◆ **Try it**
Starting from the line containing "The width and height of the screenshot is (1379, 775).", write out the rest of the entries exactly, through the final line, including nothing else.

BEGIN Given data

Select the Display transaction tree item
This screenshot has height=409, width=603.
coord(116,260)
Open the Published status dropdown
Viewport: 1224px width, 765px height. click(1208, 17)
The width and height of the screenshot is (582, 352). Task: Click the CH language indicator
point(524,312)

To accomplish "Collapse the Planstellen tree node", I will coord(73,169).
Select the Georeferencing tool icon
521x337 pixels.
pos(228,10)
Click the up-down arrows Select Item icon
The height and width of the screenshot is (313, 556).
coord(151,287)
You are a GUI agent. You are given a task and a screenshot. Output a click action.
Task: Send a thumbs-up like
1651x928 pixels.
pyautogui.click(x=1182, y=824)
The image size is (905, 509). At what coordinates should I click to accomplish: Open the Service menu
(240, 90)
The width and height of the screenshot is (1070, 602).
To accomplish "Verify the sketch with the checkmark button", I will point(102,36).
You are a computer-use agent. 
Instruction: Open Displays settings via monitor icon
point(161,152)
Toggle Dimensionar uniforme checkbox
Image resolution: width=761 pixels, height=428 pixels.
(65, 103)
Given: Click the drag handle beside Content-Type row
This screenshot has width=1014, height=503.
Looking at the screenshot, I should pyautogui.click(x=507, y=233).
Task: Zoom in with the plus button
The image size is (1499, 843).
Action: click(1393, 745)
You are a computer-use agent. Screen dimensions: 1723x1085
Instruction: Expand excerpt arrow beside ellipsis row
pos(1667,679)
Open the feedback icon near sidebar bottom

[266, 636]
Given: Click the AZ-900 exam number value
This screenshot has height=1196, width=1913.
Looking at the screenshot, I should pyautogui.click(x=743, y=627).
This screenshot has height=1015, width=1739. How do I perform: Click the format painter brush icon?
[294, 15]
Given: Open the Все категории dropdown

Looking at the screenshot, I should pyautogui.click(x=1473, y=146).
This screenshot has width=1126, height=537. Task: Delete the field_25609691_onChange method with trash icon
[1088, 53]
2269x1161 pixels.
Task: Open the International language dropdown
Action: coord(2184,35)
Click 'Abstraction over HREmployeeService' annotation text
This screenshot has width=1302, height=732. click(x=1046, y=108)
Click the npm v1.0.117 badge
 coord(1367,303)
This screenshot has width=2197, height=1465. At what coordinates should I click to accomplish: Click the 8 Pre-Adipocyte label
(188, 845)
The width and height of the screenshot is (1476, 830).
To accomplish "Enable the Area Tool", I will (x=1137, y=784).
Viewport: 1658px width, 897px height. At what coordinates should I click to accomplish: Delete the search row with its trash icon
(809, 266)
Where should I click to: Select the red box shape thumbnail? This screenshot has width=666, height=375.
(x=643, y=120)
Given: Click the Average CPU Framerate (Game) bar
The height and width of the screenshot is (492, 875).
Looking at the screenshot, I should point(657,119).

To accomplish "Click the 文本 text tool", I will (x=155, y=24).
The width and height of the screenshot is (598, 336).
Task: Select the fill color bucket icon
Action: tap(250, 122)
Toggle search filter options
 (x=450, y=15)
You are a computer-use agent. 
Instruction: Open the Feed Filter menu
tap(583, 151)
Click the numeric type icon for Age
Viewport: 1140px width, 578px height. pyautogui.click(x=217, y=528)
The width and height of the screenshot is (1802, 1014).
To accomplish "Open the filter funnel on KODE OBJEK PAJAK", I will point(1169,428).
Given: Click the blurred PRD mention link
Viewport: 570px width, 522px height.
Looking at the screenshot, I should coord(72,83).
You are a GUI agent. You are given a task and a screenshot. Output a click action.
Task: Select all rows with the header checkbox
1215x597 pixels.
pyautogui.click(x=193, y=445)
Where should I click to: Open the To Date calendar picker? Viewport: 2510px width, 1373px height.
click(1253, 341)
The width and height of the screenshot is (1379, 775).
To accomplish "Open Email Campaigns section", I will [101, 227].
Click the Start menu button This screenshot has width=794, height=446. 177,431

END Given data

◆ **Finished task**
The width and height of the screenshot is (1379, 775).
To accomplish "Open Email Campaigns section", I will [101, 227].
Click the Start menu button This screenshot has width=794, height=446. 177,431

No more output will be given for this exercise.